Eliane uscì dalla stanza seguita da un'infermiera. Aveva appena visitato un paziente che manifestava dolori addominali vari non sempre continui «domattina bisogna portarlo in radiologia per la lastra» disse alla donna che stava prendendo appunti. Stava per entrare nella seconda stanza per visitare un altro ricoverato quando lo vide in fondo al corridoio. Immediatamente si sentì felice senza nemmeno sapere il perché. Voltandosi verso l'infermiera si accorse di come anche la donna lo stava guardando. Doveva abituarsi al fatto che Jean non passava inosservato agli occhi delle altre donne «ci fermiamo due minuti» disse all'infermiera «vado a salutare il mio ragazzo». A quelle parole la giovane infermiera sembrò destarsi improvvisamente come colta da una scossa di corrente «va bene» rispose voltandosi con una piccolissima forma di invidia notò Eliane avvicinandosi a lui.
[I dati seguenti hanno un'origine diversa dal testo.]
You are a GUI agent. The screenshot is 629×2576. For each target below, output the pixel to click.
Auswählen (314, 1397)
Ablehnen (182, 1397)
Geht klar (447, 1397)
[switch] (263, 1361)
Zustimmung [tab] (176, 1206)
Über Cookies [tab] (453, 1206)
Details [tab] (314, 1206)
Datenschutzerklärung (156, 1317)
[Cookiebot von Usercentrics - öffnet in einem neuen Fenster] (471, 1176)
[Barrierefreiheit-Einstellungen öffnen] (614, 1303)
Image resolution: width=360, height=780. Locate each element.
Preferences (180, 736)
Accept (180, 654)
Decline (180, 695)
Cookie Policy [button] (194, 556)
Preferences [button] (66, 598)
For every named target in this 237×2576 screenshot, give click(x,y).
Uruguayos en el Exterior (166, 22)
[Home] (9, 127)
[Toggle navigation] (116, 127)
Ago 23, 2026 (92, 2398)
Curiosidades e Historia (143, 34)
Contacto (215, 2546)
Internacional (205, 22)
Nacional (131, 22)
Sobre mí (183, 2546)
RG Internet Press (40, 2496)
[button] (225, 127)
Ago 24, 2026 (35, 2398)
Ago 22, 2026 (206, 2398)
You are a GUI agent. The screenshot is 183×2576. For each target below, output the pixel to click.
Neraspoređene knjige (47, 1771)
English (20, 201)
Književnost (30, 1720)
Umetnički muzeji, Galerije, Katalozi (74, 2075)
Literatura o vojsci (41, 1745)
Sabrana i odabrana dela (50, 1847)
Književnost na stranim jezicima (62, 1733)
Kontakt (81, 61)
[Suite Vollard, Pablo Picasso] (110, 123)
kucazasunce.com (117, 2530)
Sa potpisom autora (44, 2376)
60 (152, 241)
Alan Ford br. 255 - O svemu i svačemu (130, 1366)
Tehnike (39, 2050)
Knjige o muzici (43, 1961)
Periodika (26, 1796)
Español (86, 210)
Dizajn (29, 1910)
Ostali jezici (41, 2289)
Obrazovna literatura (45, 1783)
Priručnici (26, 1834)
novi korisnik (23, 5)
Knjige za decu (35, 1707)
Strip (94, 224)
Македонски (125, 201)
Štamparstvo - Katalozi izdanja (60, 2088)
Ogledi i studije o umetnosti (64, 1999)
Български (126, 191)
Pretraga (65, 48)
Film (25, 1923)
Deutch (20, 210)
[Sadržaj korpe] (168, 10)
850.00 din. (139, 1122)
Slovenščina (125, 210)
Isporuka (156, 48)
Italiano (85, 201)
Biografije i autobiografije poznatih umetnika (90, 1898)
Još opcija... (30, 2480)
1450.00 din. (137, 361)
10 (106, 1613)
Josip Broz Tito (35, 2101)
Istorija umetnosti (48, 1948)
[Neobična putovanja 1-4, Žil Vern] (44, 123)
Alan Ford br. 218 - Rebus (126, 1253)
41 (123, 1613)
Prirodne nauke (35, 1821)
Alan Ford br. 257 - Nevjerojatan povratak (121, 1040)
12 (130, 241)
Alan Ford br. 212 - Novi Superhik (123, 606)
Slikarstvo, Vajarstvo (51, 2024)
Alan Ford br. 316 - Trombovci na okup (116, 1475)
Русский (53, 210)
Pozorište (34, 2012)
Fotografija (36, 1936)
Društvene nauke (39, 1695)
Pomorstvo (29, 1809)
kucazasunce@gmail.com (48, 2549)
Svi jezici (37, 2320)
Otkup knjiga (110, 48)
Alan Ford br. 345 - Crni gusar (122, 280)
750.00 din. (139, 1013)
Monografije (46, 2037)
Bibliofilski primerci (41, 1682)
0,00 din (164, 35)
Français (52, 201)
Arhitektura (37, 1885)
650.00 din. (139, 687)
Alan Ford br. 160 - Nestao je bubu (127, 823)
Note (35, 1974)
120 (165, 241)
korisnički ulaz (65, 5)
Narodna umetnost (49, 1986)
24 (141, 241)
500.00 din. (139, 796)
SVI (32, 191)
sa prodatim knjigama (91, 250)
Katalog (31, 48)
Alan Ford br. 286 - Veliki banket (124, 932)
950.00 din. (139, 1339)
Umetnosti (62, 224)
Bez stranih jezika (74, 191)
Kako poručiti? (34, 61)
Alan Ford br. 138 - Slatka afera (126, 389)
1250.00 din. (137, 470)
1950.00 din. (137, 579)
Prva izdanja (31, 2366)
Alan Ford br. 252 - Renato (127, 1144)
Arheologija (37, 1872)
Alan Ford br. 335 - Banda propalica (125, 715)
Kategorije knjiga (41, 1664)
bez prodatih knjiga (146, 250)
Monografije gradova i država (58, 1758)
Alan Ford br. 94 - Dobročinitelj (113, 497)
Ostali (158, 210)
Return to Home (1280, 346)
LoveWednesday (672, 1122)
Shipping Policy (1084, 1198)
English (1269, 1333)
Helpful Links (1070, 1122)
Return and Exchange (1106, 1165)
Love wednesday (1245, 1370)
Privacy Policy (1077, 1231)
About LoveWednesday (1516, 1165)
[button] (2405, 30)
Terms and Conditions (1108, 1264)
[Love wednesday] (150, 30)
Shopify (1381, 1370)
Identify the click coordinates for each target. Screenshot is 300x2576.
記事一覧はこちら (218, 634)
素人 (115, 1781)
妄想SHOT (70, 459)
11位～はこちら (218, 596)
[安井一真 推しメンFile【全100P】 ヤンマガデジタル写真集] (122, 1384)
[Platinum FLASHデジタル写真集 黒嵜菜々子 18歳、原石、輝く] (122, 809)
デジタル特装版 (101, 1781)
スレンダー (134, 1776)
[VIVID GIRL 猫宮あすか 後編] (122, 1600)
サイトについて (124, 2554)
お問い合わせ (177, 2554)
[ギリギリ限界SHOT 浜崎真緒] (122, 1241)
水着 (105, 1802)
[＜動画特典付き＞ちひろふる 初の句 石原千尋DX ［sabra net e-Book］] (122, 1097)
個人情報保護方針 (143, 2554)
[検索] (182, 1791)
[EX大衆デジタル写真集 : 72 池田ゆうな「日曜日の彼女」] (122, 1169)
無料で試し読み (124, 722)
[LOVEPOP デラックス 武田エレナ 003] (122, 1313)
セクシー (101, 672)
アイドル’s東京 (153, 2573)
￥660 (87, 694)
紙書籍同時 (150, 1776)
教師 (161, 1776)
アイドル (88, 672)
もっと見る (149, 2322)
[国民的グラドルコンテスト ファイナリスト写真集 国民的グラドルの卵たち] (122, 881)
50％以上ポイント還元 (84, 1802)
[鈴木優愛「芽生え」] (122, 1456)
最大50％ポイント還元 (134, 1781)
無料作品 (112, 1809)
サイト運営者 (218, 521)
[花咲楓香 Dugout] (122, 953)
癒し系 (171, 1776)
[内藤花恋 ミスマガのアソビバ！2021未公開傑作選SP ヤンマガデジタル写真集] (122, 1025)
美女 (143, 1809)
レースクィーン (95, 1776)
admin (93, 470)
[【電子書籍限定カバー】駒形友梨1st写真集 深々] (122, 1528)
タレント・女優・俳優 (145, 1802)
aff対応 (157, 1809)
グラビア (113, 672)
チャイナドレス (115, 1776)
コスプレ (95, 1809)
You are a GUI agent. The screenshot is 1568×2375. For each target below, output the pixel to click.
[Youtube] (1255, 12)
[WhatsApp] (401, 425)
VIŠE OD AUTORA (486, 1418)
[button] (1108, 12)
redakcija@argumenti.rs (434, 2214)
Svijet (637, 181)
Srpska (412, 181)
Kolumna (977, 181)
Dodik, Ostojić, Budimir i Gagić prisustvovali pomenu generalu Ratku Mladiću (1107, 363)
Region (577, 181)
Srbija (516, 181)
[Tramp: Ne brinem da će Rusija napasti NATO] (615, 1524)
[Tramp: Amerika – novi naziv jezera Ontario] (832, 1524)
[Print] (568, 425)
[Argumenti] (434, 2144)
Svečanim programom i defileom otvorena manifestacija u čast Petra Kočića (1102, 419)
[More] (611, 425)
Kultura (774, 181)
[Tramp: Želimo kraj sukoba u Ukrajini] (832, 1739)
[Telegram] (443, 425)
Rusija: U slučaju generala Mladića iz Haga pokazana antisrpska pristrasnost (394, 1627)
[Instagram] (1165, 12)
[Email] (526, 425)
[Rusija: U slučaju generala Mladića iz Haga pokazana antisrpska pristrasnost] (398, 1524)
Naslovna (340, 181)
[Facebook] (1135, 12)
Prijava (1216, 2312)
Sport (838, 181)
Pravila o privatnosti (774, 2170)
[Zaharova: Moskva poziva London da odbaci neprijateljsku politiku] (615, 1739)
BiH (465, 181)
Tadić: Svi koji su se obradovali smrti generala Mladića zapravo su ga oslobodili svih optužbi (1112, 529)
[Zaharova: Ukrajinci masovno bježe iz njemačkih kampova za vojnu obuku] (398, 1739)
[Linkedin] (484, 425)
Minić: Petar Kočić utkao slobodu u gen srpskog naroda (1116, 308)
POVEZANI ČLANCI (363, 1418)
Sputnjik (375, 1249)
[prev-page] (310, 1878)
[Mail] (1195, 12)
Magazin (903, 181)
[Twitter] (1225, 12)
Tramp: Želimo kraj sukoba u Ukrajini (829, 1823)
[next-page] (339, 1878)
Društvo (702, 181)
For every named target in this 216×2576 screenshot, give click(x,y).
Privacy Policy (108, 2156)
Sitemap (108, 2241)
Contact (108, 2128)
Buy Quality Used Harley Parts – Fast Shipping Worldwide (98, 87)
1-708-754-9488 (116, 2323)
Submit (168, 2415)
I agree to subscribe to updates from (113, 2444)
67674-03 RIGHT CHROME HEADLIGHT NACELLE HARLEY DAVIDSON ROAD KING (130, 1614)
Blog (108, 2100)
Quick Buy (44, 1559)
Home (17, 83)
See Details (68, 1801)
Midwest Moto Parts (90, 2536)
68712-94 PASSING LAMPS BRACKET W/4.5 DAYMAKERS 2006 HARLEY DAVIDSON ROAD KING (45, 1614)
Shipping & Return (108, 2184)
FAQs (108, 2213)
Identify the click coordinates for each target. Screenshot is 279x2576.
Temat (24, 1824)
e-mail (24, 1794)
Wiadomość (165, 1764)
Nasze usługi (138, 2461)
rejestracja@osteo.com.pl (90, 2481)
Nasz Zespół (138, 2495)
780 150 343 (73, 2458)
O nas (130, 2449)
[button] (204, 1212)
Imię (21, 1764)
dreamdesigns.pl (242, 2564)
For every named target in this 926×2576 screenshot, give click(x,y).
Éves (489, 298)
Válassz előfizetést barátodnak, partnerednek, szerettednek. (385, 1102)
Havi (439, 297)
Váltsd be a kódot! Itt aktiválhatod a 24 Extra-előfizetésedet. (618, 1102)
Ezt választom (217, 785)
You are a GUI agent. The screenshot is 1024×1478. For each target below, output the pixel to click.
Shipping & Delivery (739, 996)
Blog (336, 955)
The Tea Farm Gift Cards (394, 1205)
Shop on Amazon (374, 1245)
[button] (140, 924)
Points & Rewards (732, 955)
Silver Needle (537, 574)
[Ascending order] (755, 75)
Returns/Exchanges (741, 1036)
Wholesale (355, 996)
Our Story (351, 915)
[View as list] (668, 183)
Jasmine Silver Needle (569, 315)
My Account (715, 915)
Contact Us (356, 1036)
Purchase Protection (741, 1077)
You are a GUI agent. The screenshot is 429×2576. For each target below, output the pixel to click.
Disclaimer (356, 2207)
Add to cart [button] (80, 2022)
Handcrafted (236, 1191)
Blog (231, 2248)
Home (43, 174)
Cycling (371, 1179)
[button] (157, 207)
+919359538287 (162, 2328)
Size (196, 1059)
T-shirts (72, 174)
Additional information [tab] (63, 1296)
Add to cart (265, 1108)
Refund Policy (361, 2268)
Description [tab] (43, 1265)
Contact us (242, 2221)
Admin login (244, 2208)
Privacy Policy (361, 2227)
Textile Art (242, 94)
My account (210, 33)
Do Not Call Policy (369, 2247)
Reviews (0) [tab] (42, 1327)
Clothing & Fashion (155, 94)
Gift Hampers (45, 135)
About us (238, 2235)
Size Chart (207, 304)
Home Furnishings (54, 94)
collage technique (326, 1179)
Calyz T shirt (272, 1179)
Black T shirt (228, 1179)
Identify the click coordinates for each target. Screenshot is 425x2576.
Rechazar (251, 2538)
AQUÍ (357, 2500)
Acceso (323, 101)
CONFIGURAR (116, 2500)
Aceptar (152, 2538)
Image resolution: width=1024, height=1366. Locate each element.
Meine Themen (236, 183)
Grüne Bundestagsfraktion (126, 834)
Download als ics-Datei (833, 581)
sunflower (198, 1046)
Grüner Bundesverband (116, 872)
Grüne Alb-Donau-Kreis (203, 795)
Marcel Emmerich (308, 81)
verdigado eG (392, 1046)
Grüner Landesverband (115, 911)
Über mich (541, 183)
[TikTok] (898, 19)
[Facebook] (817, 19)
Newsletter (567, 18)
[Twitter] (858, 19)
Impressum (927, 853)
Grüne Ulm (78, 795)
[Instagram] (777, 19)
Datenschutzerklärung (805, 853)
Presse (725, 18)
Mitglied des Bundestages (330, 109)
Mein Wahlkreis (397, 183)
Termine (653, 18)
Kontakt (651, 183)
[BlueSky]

«Ciao, credo di aver appena fatto scoppiare di invidia quella giovane infermiera» disse lei

«Come mai?» chiese lui

«Le ho detto che andavo a salutare il mio ragazzo» sorrise

«Ah, e dov'è?» facendo finta di voltarsi indietro

«Scemo» sorrise

Lui tornò a guardarla «allora bisogna che la facciamo morire per davvero» avvicinandola a sé e baciandola

Eliane percepì una sensazione di calore allo stomaco, un brivido che attraversava il suo corpo.

Quando le loro labbra si staccarono si sentì come confusa, non si era ancora abituata a lui e al suo modo di fare, riusciva sempre a spiazzarla. Per non parlare di come la faceva sentire.

«Hai da fare?» chiese lui

«Si» rattristendosi leggermente

«Sono passato per la deposizione, ma non voglio disturbarti. Aspetterò che finisci» sorrise

«Va bene» stava per andare ma lui la fermò trattenendola ancora tra le braccia

Eliane lo guardò con sorpresa

«L'infermiera ci sta guardando ancora» sorrise lui prima di baciarla di nuovo.

Decisamente non riusciva ad abituarsi, vedendo che non c'era nessun'infermiera nei paraggi che li guardava.